=== What needs to be done ===
Only the lines from the one with "Instruction: Select Windows (C:) drive" to the end of the data below should be given again, exactly, with both ends included and pictures omitted.

Top of Data to use

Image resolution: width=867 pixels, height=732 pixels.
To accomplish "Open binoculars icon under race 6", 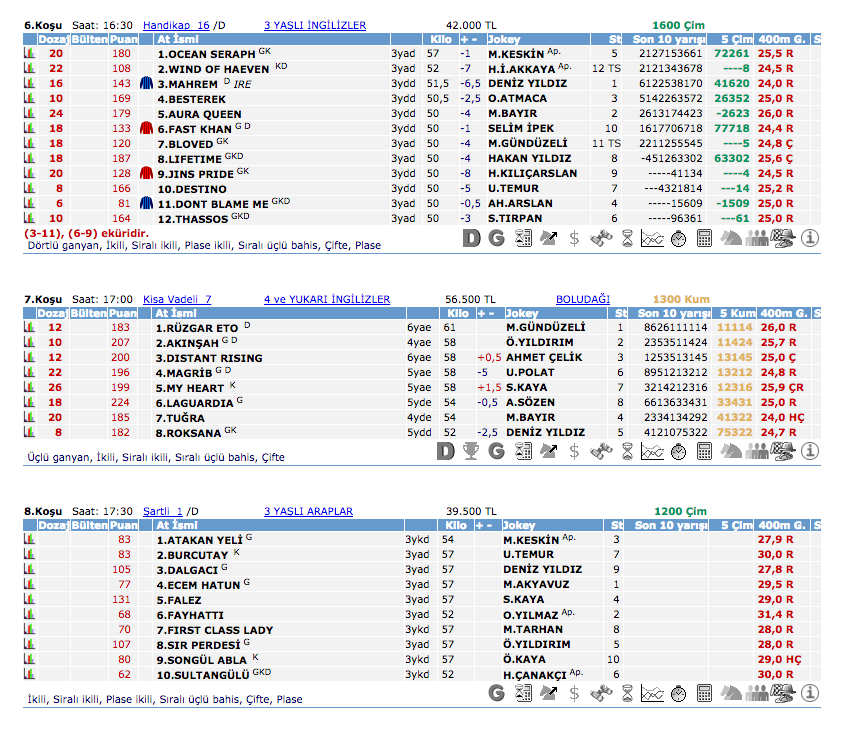I will [600, 238].
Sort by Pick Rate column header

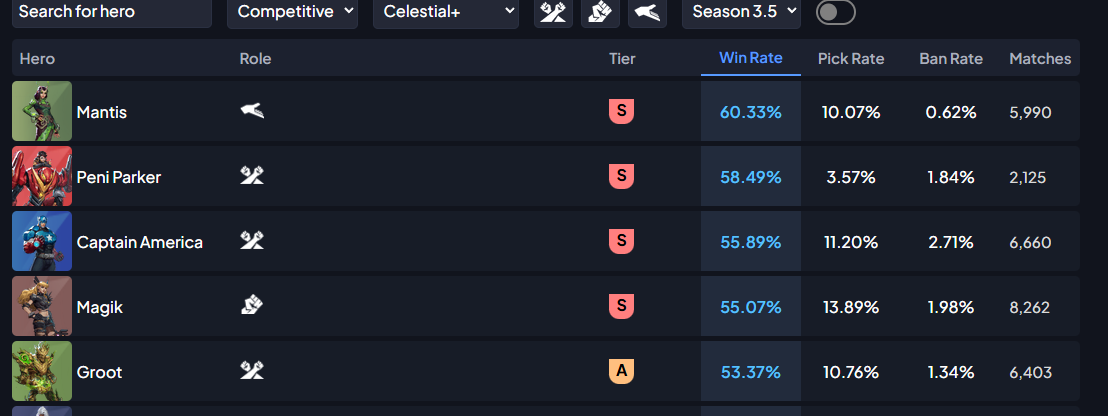pos(850,59)
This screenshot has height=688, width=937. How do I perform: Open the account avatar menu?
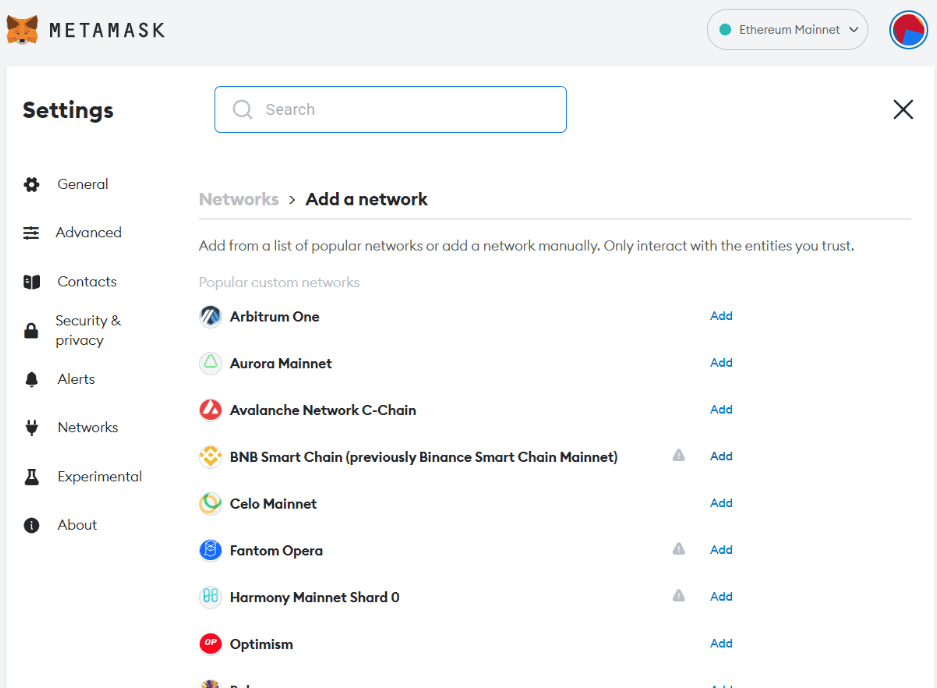pyautogui.click(x=908, y=30)
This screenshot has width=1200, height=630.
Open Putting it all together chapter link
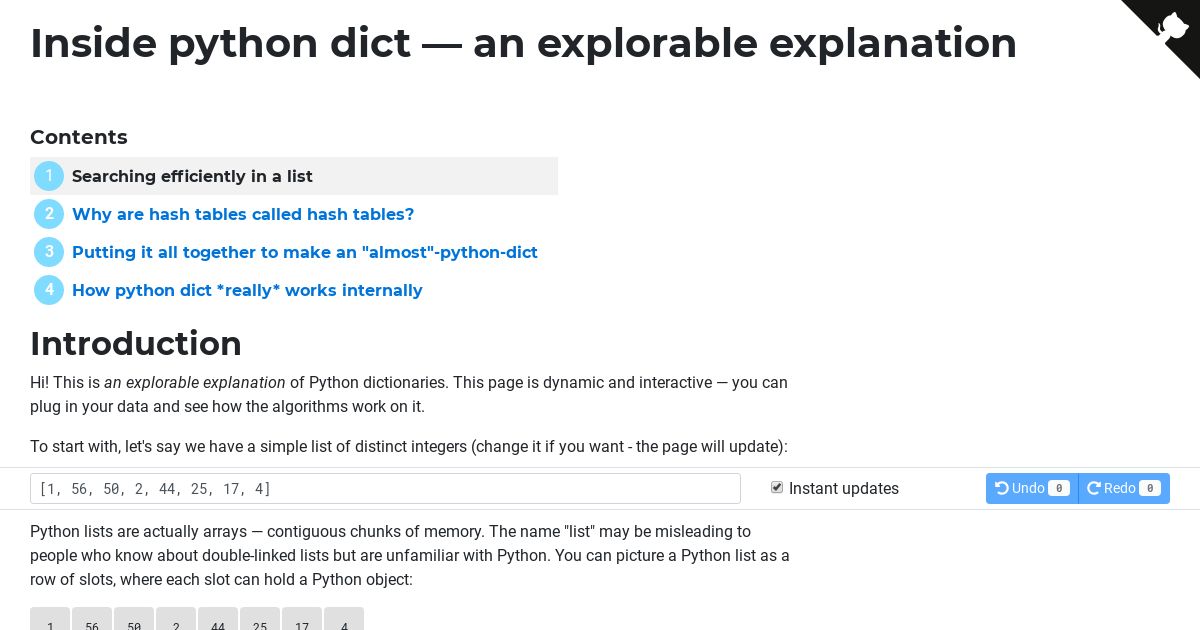coord(305,252)
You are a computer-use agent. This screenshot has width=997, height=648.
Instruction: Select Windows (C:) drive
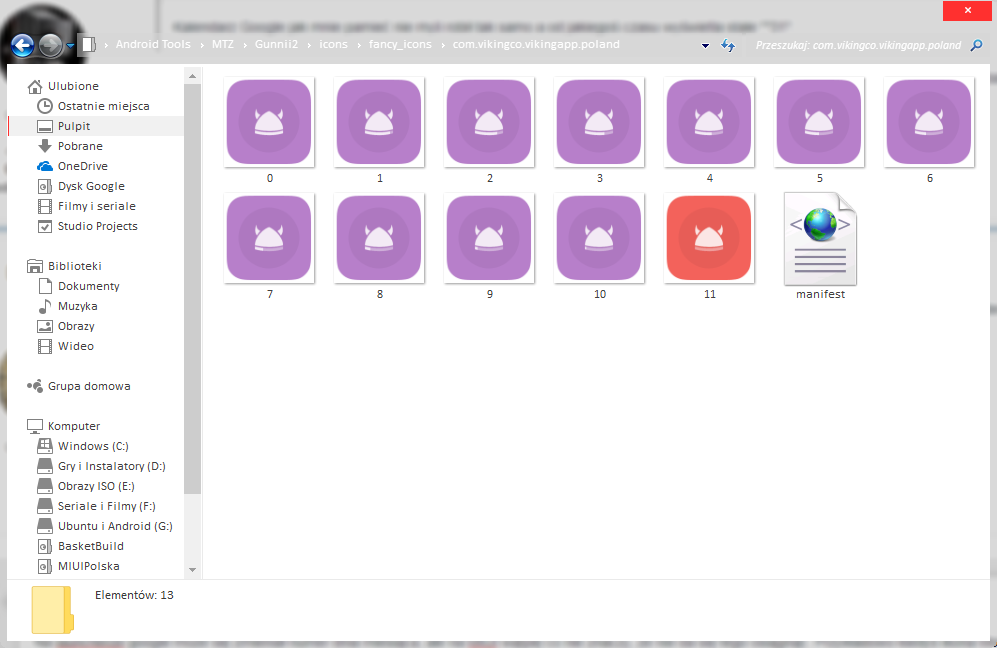pos(93,446)
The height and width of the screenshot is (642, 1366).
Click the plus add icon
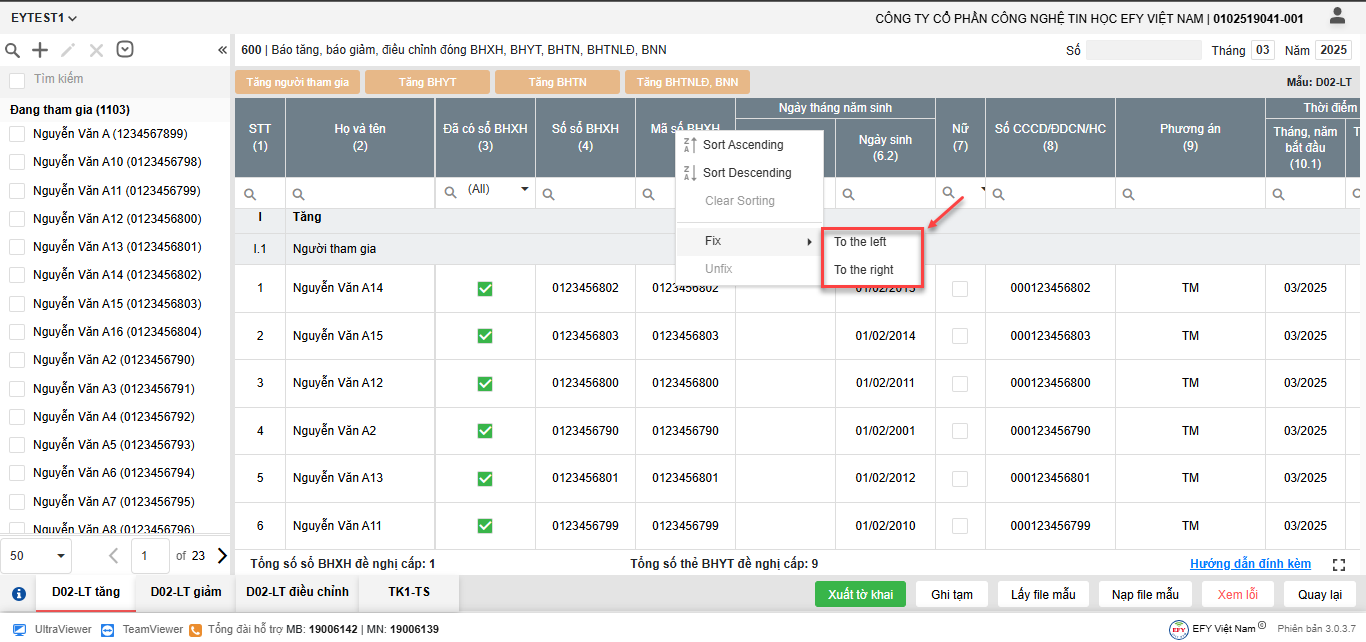(40, 50)
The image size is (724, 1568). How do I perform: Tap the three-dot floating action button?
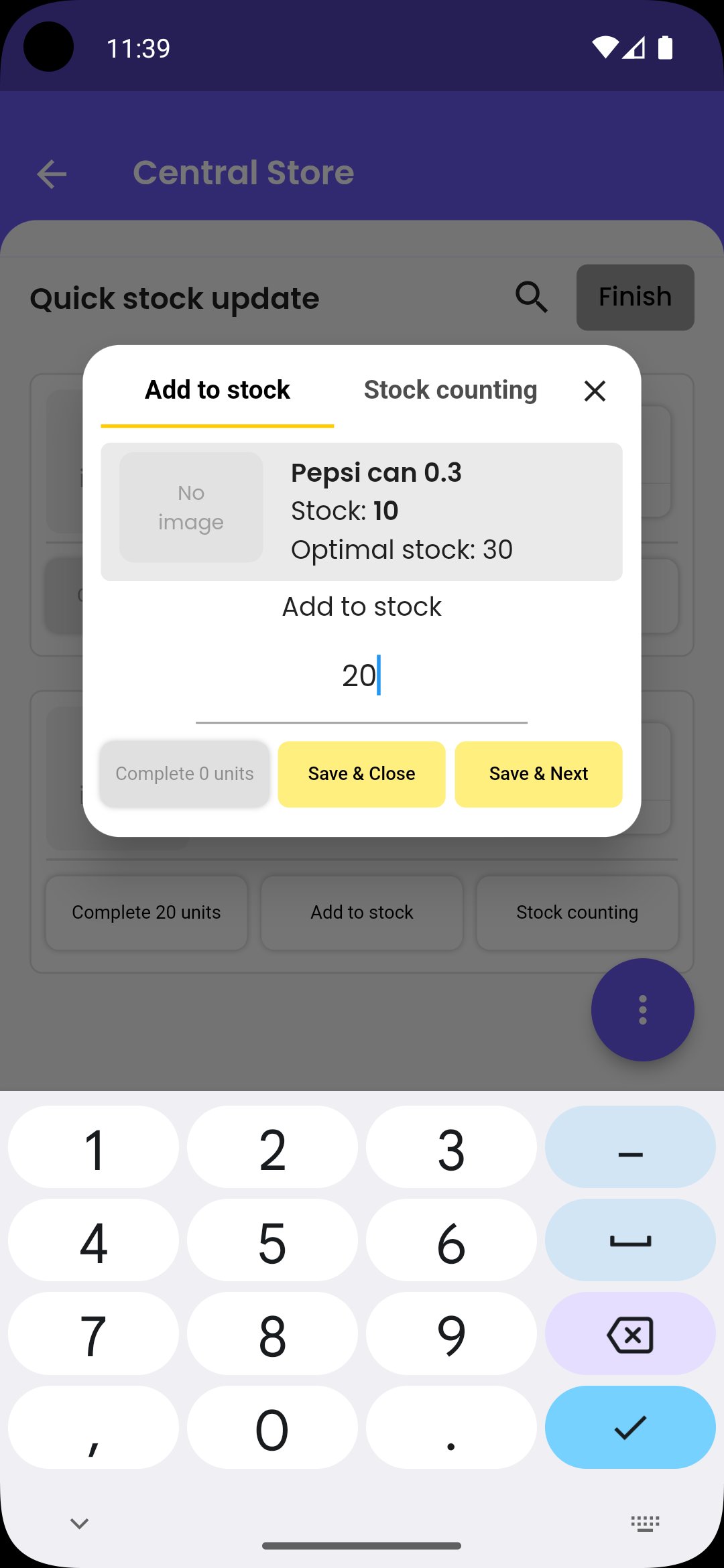(642, 1009)
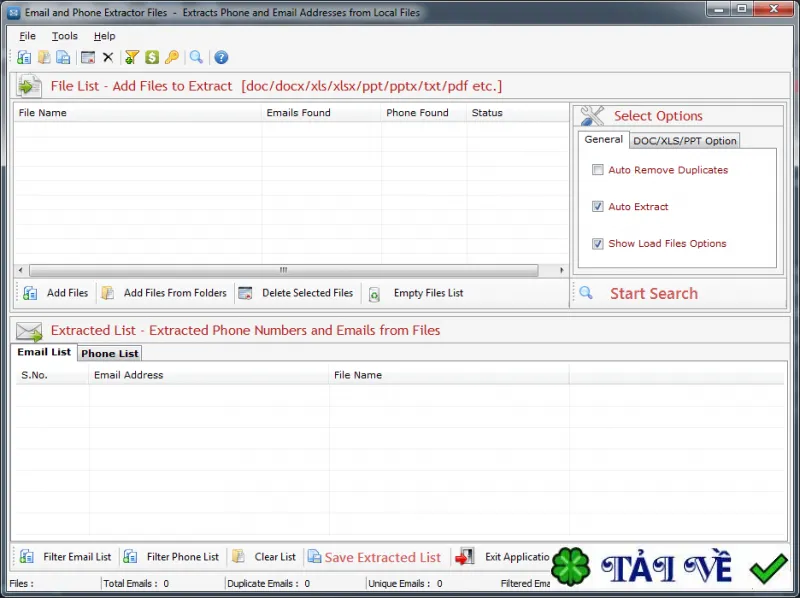
Task: Open help via blue question mark icon
Action: click(221, 57)
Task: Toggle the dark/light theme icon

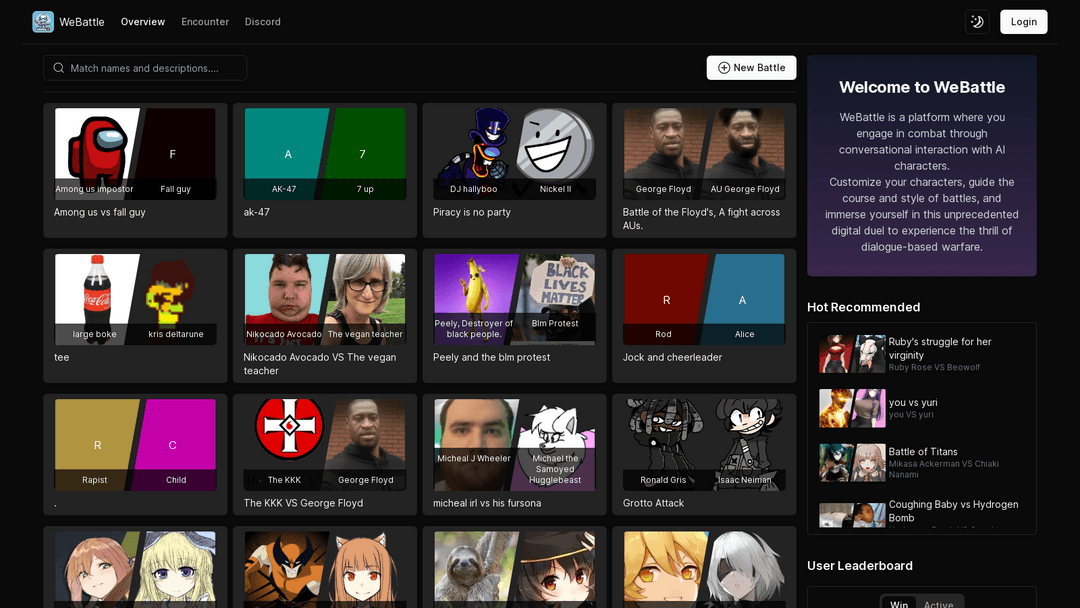Action: (977, 22)
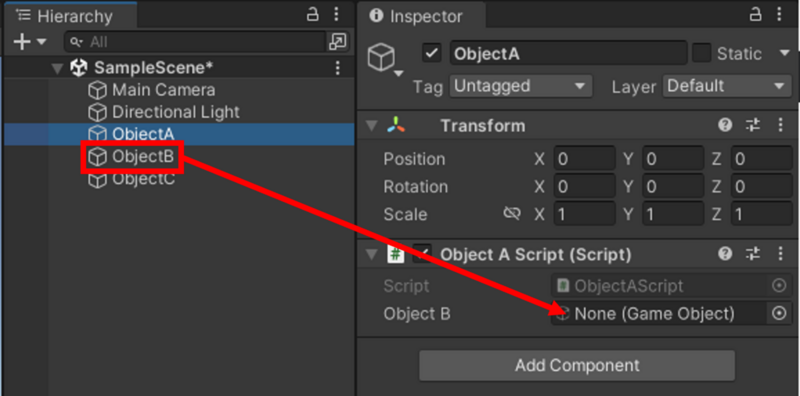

Bottom of Data to use

=== Result of this task ===
Instruction: Select Windows (C:) drive
pos(93,446)
The height and width of the screenshot is (642, 1366).
Click the plus add icon
(40, 50)
The image size is (724, 1568). How do I perform: Tap the three-dot floating action button?
(642, 1009)
Task: Open help via blue question mark icon
Action: click(221, 57)
Task: Toggle the dark/light theme icon

Action: (977, 22)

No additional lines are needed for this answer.